Hands-on: Data Upload
  1. Create a new history for this tutorial and give it a proper name

    Click the new-history icon at the top of the history panel:

    UI for creating new history

    1. Click on galaxy-pencil (Edit) next to the history name (which by default is “Unnamed history”)
    2. Type the new name
    3. Click on Save

    If you do not have the galaxy-pencil (Edit) next to the history name:

    1. Click on Unnamed history (or the current name of the history) (Click to rename history) at the top of your history panel
    2. Type the new name
    3. Press Enter

  2. Import the file query.faa from Zenodo

    https://zenodo.org/records/7524427/files/query.faa
    
    • Copy the link location
    • Click galaxy-upload Upload Data at the top of the tool panel

    • Select galaxy-wf-edit Paste/Fetch Data
    • Paste the link(s) into the text field

    • Press Start

    • Close the window

We just imported a FASTA file into Galaxy. Now, the next would be to perfrom the BLAST analysis against MAdLandDB.

Perform NCBI Blast+ on Galaxy

Since MAdLandDB is the collection of protein sequences, You can perform BLASTp ( Galaxy version 2.10.1+galaxy2) and BLASTx ( Galaxy version 2.10.1+galaxy2) tools.

Hands-on: Similarity search against MAdLand Database
  1. BLASTp ( Galaxy version 2.10.1+galaxy2) OR BLASTx ( Galaxy version 2.10.1+galaxy2) with the following parameters:
    • “Protein query sequence(s)”: Amino acid input sequence (In case of BLASTp) OR
    • “Translated nucleotide query sequence(s)”: Translated nucleotide input sequence (In case of BLASTx)
    • “Subject database/sequences”: Locally installed BLAST database
    • “Protein BLAST database”: MadLandDB (Genome zoo) plant and algal genomes with a focus on non-seed plants and streptophyte algae (22 Dec 2022)
    • “Set expectation value cutoff”: 0.001
    • “Output format”:
    • In “Output Options”: Tabular (extended 25 columns) blast against madland

Blast output

tool The BLAST output will be in tabular format (you can select the desired output format from the drop down menu) and include the following fields :

Column NCBI name Description
1 qseqid Query Seq-id (ID of your sequence)
2 sseqid Subject Seq-id (ID of the database hit)
3 pident Percentage of identical matches
4 length Alignment length
5 mismatch Number of mismatches
6 gapopen Number of gap openings
7 qstart Start of alignment in query
8 qend End of alignment in query
9 sstart Start of alignment in subject (database hit)
10 send End of alignment in subject (database hit)
11 evalue Expectation value (E-value)
12 bitscore Bit score

The fields are separated by tabs, and each row represents a single hit. For more details for BLAST analysis and output, we recommand you to follow the Similarity-searches-blast tutorial.

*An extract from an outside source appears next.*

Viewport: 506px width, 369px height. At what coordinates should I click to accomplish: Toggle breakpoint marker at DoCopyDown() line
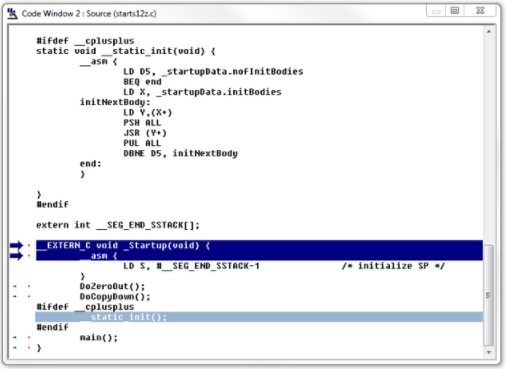coord(29,296)
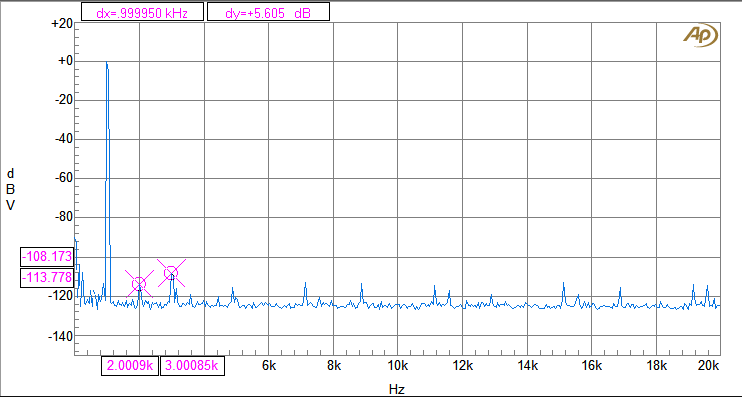Click the -108.173 cursor value box

point(47,257)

See Cock et al. 2015 and Cock et al. 2013

More Similarity Search Tools on Galaxy

  • Diamond: Diamond ( Galaxy version 2.0.15+galaxy0) is a high-throughput program for alignment of large-scale data sets. It aligns sequences to the reference database using a compressed version of the reference sequences called a “database diamond” which is faster to read and can save computational time (~20,000 times the speed of Blastx, with high sensitivity).

See Buchfink et al. 2014 for more discussion.